Les compétences spécifiques à une discipline sont produites par un groupe d’experts de la discipline, puis approuvées par le groupe d’experts de Tuning. Ils font alors l’objet d’un livret, le plus souvent disponible en version papier et électronique. En tout, une trentaine de disciplines ou de formations ont fait l’objet de tels livrets, aussi bien dans les sciences exactes (physique, chimie) que dans les sciences humaines (histoire, sciences de l’éducation, ergothérapie…). Le cas de l’histoire est intéressant, car traditionnellement, la manière de l’écrire varie fortement d’un pays à l’autre. Il a néanmoins été possible de définir des objectifs communs de formation.

Vers 2008-09 les promoteurs de Tuning ont cherché à s’ouvrir au maximum de disciplines. Concernant la psychologie, ils ont donc pris contact avec les responsables du projet EuroPsy, étant donnée la grande proximité des objectifs des deux programmes. Trois membres du groupe EuroPsy ont participé à des réunions de Tuning et la décision a été prise de rédiger un livret pour la psychologie. Ce travail a été fait par 4 membres du groupe EuroPsy et un membre de Tuning[ii]. Il comporte une description globale de la discipline et un référentiel de compétences, qui est bien sûr celui d’EuroPsy. Il a été ensuite approuvé par les experts de Tuning.

Cette approbation a pu se faire sans difficultés, parce que la philosophie de base de Tuning et d’EuroPsy est la même : harmoniser en respectant les spécificités. Il est néanmoins intéressant de noter les différences entrer Tuning et EuroPsy : Tuning est uniquement un projet universitaire, piloté par des universitaires.

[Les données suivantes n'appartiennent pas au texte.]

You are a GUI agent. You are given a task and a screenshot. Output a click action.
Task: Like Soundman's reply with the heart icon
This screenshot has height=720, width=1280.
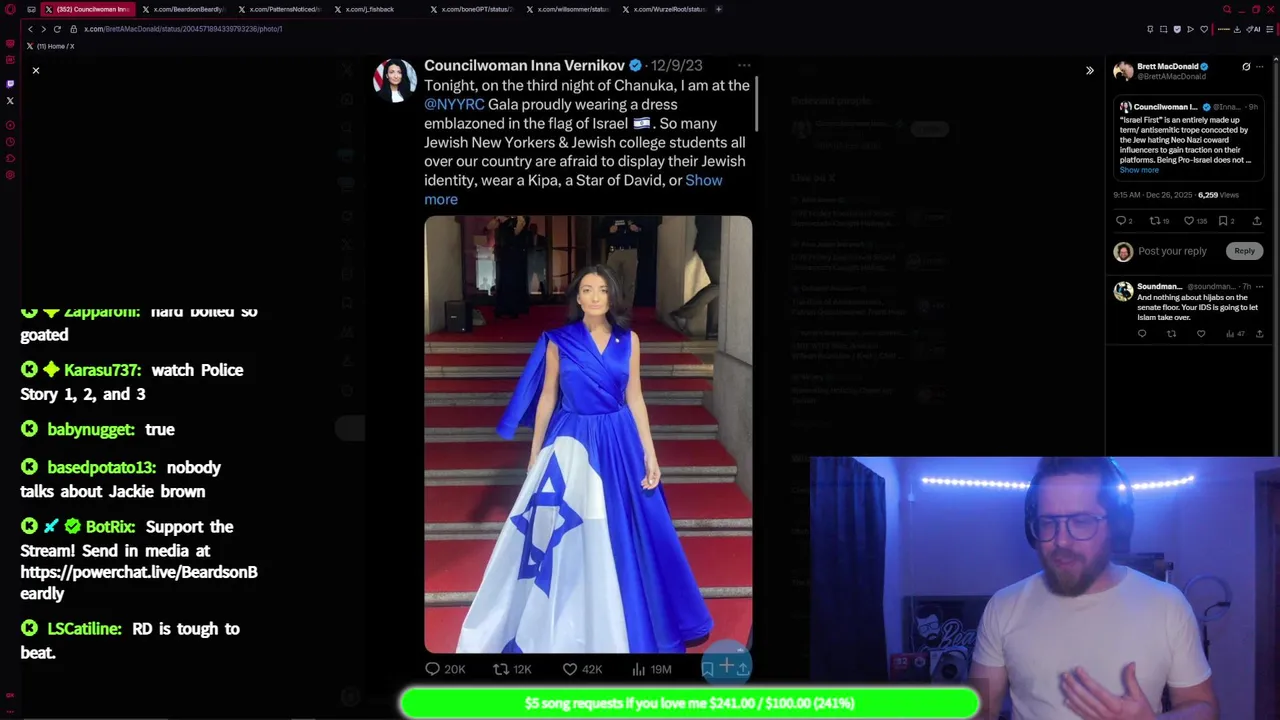pos(1201,334)
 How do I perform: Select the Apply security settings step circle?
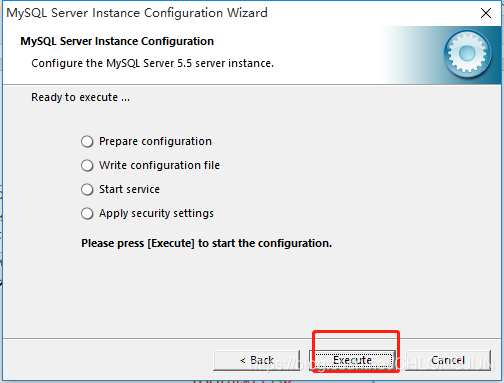(87, 213)
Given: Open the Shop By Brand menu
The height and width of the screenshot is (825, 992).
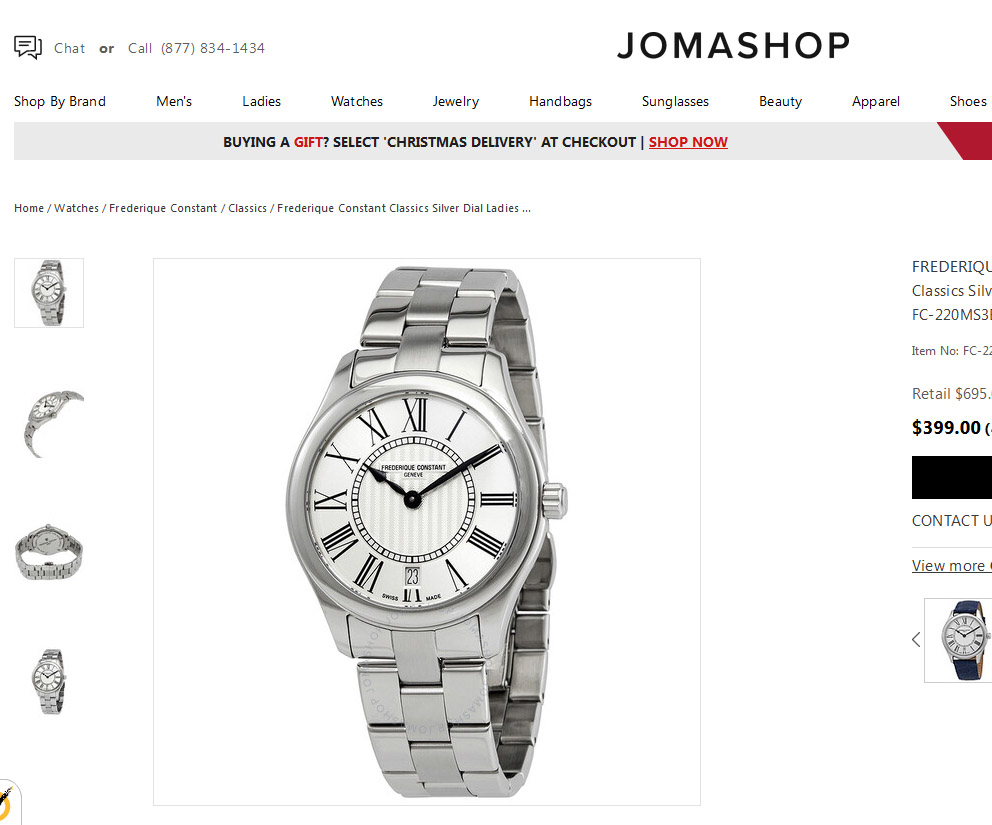Looking at the screenshot, I should [60, 101].

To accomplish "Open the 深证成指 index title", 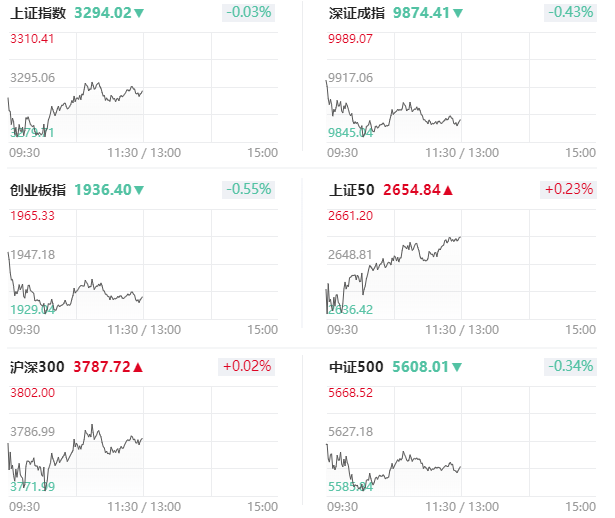I will [x=357, y=13].
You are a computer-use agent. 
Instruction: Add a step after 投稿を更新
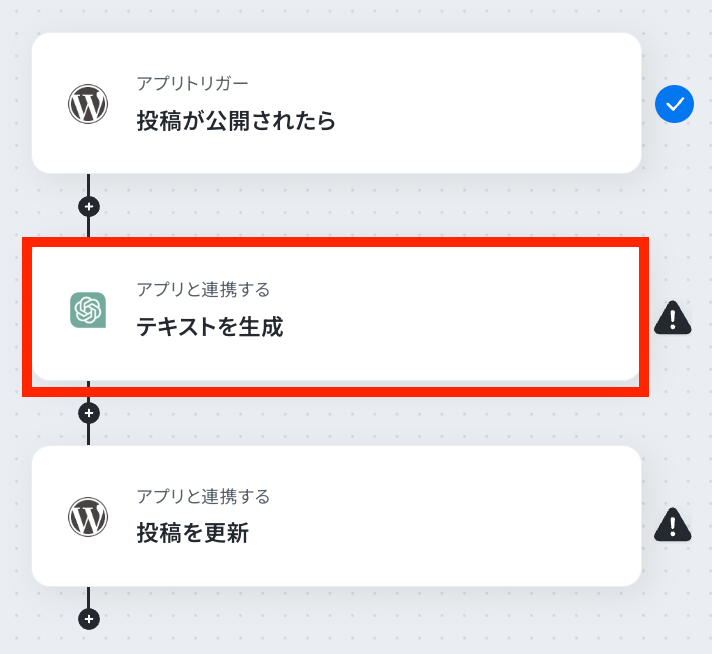[x=89, y=619]
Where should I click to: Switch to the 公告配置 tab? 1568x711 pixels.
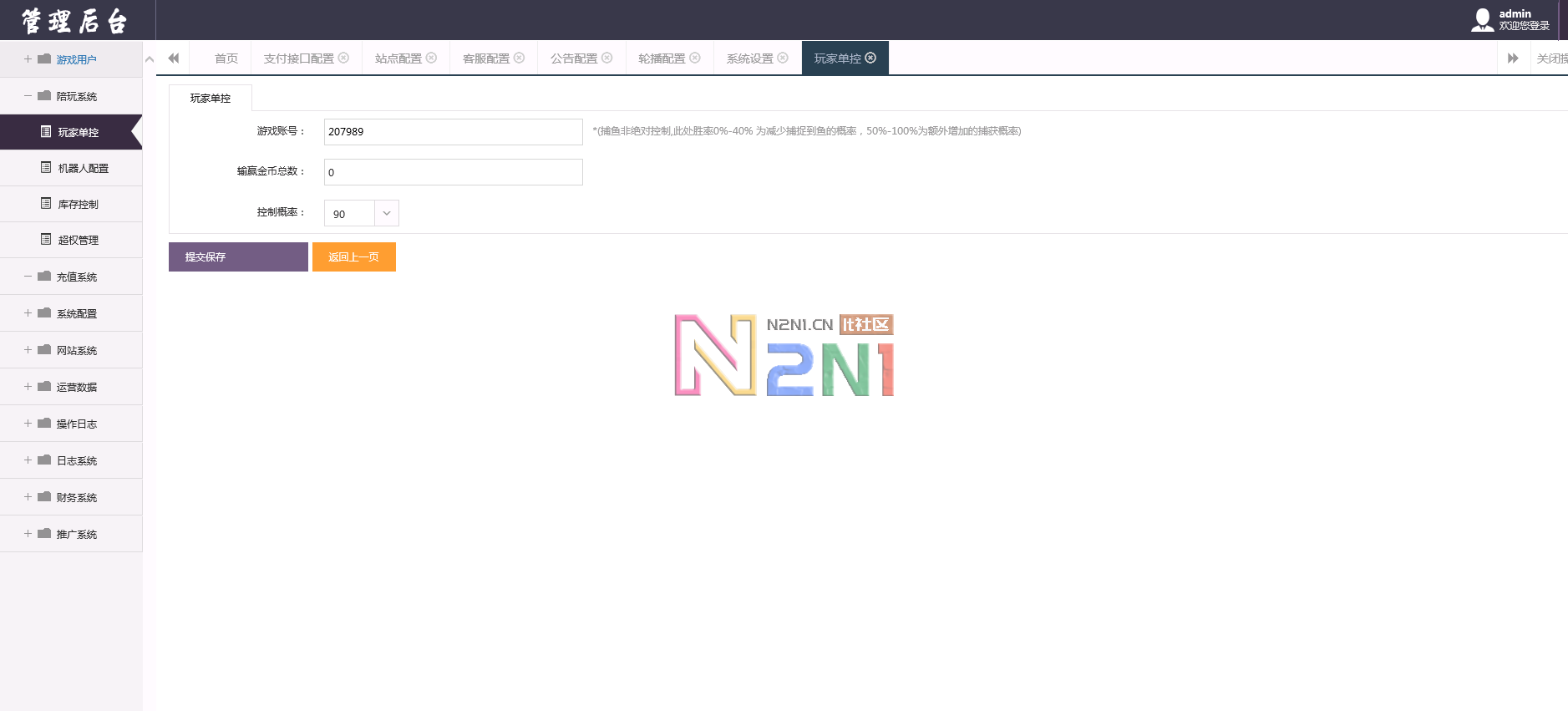pos(573,58)
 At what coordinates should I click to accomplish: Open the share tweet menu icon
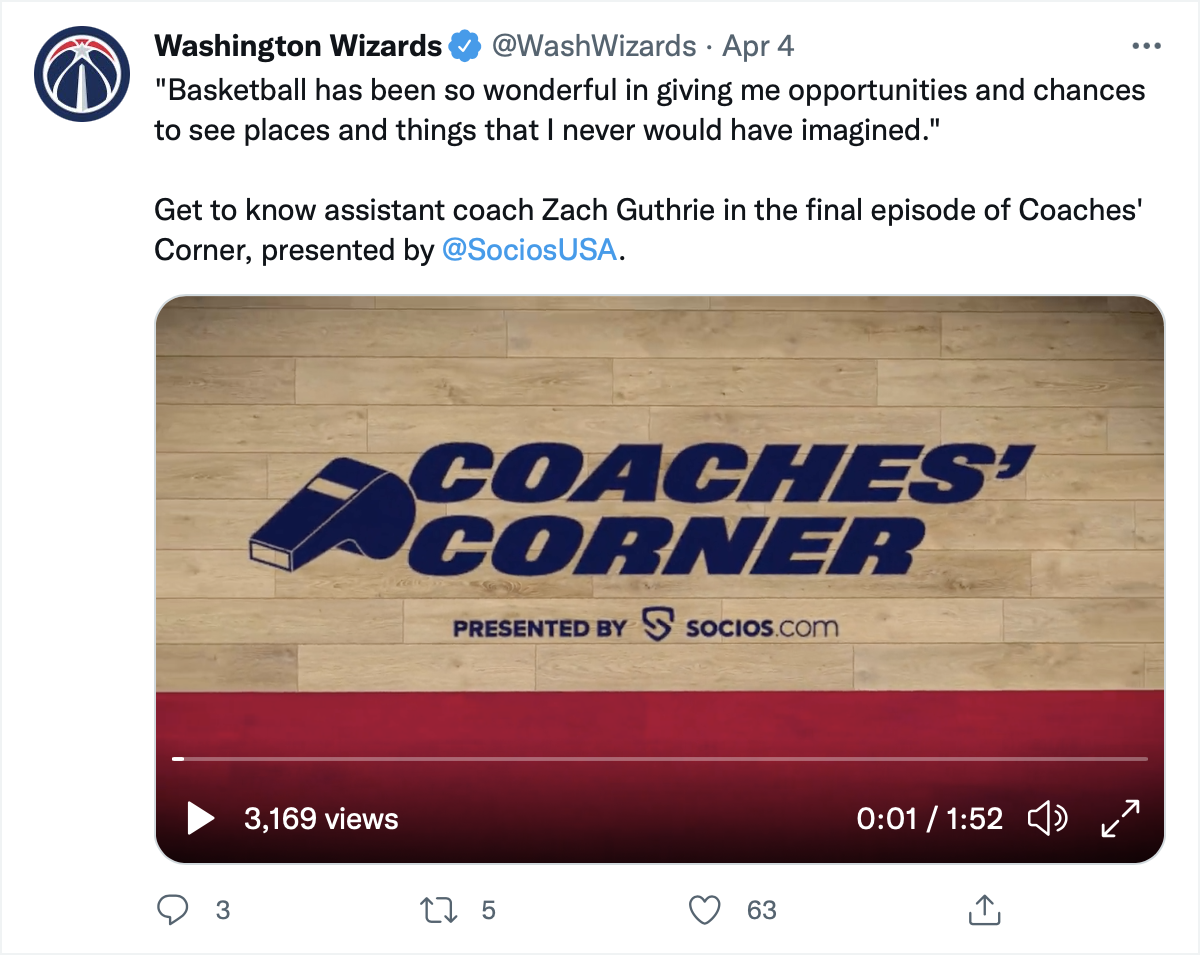(x=984, y=909)
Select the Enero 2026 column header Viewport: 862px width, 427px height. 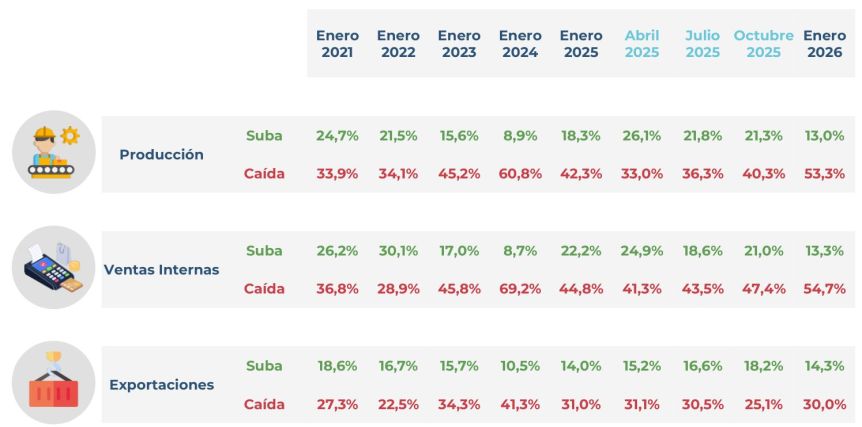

EuroPsy est un projet de formation professionnelle piloté par une organisation représentative de la profession : l’EFPA. Que dans ces conditions, les convergences soient aussi forte est intéressant. De ce fait, EuroPsy est relié à un réseau européen très pluridisciplinaire et très influent. Tuning a en effet une influence croissante sur la politique de l’UE en matière de formation, et par exemple, le ministère de l’enseignement supérieur français a mis au point un référentiel de compétence pour les licences. Il a eu largement recours pour cela à Tuning, et donc pour la psychologie à EuroPsy.

Adresse web de Tuning : http://www.unideusto.org/tuningeu/

Roger Lécuyer

Président du CoFraDeC EuroPsy.

 

 


[i] ECTS : European Credit Transfer System. C’est l’unité de base de calcul de l’équivalence des cursus universitaires dans les différents pays. Par définition au départ, un semestre universitaire vaut 30 ECTS. Une licence représente donc 180 ECTS et un master 120 ECTS de plus. Mais les enseignements sont plus ou moins exigeants en matière de travail étudiant selon les pays. Une évaluation de la valeur absolue du travail nécessaire a donc été ensuite proposée. Tuning estime qu’un ECTS correspond à environ 25 heures de travail étudiant, donc une année universitaire représenterait 60 x 25 = 1500 heures.

[ii] Ingrid Lunt (UK), José-Maria Peiro (Espagne), Remo Job (Italie), Roger Lécuyer (France) et Susana Gorbeña (Espagne, Tuning). Le Livret n’est disponible actuellement qu’en peu d’exemplaires sous forme papier, mais il devrait être rapidement disponible sur les différents sites web concernés.